One of the more recent armies. Machine worshipping engineers from Mars. They’re the ones who do the making of things for the Imperium, and they sure do love cogs and a nice bit of mahogany on their weapons. They’re actually quite interesting fluff wise despite how I make them sound and as a recent army their models are fantastic…
Marines that went bad 10,000 years ago and now enjoy having spikey armour and a questionable relationship with demons. Probably just misunderstood.
Heretic marines who worship the god Nurgle. They are all about life in all its forms, unfortunately most of those forms tend to be disease and things living in rotten flesh. On the plus side they have Nurglings who are the coolest thing in 40k due to their fantastic set of poses on the recent releases of models. On the minus side you don’t get to use Nurglings in Killteam so it’s just slightly smelly marines and Poxwalkers, who are slightly gone off people. Expect lots of oozing and body parts falling off at awkward times.

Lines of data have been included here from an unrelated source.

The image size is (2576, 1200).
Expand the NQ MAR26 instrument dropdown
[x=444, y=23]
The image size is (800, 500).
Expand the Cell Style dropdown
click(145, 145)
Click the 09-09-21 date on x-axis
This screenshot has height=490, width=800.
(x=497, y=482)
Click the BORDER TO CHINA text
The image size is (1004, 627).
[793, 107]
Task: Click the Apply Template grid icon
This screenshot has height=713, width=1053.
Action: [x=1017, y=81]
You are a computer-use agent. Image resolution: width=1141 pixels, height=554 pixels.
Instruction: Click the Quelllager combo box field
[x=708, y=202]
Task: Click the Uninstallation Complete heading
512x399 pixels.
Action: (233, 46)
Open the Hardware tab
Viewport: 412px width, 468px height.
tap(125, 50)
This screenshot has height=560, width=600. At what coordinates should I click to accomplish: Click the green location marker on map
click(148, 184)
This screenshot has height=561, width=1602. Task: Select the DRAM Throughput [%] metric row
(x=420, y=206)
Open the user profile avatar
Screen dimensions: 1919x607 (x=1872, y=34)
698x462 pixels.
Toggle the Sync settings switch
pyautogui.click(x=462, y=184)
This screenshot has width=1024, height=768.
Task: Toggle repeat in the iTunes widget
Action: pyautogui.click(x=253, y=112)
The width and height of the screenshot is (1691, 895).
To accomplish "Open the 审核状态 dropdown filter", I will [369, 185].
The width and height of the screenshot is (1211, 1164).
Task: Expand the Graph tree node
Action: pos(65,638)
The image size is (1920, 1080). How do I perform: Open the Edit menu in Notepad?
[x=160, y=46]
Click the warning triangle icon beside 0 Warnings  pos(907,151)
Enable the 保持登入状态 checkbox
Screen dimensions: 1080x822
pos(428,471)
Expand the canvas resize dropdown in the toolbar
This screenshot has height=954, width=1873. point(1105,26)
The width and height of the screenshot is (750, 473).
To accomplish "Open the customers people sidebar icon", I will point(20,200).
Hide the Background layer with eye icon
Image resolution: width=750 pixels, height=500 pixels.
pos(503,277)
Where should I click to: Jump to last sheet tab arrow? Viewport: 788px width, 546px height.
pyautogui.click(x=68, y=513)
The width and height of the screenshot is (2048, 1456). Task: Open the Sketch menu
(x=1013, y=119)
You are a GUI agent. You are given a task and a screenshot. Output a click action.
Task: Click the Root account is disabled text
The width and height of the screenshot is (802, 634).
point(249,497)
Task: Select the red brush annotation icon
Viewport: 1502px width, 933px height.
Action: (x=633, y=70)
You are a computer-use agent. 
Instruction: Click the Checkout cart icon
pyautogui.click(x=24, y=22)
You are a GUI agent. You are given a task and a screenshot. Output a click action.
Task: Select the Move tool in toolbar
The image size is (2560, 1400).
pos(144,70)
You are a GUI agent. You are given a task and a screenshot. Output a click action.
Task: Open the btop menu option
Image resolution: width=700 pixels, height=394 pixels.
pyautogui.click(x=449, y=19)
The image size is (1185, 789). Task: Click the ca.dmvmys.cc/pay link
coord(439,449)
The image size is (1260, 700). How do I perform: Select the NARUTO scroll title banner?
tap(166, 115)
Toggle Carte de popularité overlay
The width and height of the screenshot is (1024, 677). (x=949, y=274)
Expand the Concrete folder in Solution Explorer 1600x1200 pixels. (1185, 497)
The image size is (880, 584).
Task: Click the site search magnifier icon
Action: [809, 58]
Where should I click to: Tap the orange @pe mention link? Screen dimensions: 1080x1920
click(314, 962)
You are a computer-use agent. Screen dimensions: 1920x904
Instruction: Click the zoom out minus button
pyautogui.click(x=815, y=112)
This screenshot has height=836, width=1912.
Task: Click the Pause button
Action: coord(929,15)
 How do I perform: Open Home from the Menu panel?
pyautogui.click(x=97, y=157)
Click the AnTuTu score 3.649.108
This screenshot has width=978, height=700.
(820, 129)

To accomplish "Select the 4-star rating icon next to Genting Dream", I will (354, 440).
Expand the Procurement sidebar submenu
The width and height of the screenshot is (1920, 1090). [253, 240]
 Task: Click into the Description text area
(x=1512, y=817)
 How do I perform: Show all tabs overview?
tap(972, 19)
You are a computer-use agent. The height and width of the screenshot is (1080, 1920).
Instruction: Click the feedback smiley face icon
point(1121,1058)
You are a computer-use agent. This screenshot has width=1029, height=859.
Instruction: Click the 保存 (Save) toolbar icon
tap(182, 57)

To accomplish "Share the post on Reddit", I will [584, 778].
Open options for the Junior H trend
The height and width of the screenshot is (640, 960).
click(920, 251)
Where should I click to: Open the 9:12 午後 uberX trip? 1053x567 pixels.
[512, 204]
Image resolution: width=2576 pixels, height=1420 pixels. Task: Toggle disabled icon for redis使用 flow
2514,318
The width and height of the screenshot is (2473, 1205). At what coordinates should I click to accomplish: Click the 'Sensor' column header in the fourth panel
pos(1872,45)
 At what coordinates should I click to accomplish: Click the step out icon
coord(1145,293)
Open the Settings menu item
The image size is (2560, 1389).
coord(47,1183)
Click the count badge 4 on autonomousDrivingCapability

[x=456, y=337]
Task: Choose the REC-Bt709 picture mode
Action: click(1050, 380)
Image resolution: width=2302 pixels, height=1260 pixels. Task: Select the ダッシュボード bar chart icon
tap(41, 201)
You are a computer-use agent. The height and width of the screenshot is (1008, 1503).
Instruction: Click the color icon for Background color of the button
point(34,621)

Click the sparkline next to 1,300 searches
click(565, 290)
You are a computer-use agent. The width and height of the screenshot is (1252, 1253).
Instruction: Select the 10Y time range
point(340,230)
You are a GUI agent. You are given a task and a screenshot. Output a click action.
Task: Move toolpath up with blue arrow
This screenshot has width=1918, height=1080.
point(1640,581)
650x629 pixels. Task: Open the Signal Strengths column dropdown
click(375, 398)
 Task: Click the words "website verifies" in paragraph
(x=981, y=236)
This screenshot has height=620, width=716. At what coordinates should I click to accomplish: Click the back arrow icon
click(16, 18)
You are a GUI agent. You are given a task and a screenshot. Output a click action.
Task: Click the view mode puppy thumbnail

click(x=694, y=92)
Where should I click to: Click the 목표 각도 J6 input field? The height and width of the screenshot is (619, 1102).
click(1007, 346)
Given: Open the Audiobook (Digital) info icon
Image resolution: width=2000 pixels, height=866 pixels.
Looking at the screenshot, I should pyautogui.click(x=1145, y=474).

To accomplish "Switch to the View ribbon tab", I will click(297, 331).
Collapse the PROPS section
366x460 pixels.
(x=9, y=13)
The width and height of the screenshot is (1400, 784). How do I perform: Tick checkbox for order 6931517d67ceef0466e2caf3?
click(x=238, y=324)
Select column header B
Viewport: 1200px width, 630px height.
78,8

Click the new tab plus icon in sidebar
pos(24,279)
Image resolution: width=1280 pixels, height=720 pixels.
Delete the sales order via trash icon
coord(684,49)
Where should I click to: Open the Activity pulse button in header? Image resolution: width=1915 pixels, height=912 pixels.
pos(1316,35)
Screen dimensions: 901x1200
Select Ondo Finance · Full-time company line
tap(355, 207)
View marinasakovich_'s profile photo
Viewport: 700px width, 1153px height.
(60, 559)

Quite hard to kill.
Heretic marines with a rather Egyptian look and armour full of dust instead of an actual person because you really should be more careful when you use magic in order to make your marines better. They share the Grey Knight’s enjoyment of making their enemies heads explode but take considerably longer to paint.
“Classic” Eldar models that nobody pays attention to in proper 40k because they aren’t that good. They’re OK in Killteam though.
Eldar who like having fun, if by fun you mean so much debauchery it actually created a god. There’s only two unit types, the shooty ones and the stabby ones but they’re very good at shooting and very good at stabbing too.
Space Clowns with the most annoying paint jobs to actually paint that you can imagine. Very fast. Very survivable. Very deadly in close combat. For some reason they don’t know that guns that can fire further than 12” exist, but it hardly matters when you’re that fast.
Another “easy to paint” army. Imagine an army of skeletons, but actually they’re skeletons of the Terminator and just like Arnie they have a habit of getting up again when you think you’ve killed them.
Orks are da best. They’re also the only race in 40k who actually enjoy themselves because they just like a good fight. The race with the humour if you want something a bit lighter. Well slightly lighter as they’ll still rip your head off for fun. Not that great at shooting but have quite a few options.
Space communist cow fish. A young race who are all optimistic and think that they can expand their empire and things are on the up. Their dictionary doesn’t have the word ‘Grimdark’. Good at shooting, might have knives or something for close combat maybe but you probably don’t want to be in a position to have to find out if you play them. They don’t get their big stompy mechs from proper 40k, which is a shame.
Think Alien and Starship Troopers. Bugs that just want to eat the universe. An unstoppable force who will undoubtably be the eventual winner in the 40k universe.
Before the Tyranids turn up they send Genestealers who implant people with their young and what do you mean this sounds like a film you’ve seen? It’s actually one of the more interesting ideas in the 40k universe as you get people with various amounts of genestealer-ness living around humans and nobody quite realising what’s going on until it’s far too late and you’ve been eviscerated. They have a lot of repurposed mining equipment as guns.
In 40k a Rogue Trader is somebody who is actually allowed to go off and explore without being told off by the inquisition. They’re being added to the game in a few weeks so ignore them for now.
Icky creatures created by Nurgle (see also Death Guard). A Geller field is a thing on a spaceship that stops the chaos gods from being able to get in when you use faster than light travel. Sound like the film Event Horizon to you? Well that was kind of written as a 40k film so just think that. Being added in a few weeks so ignore them for now.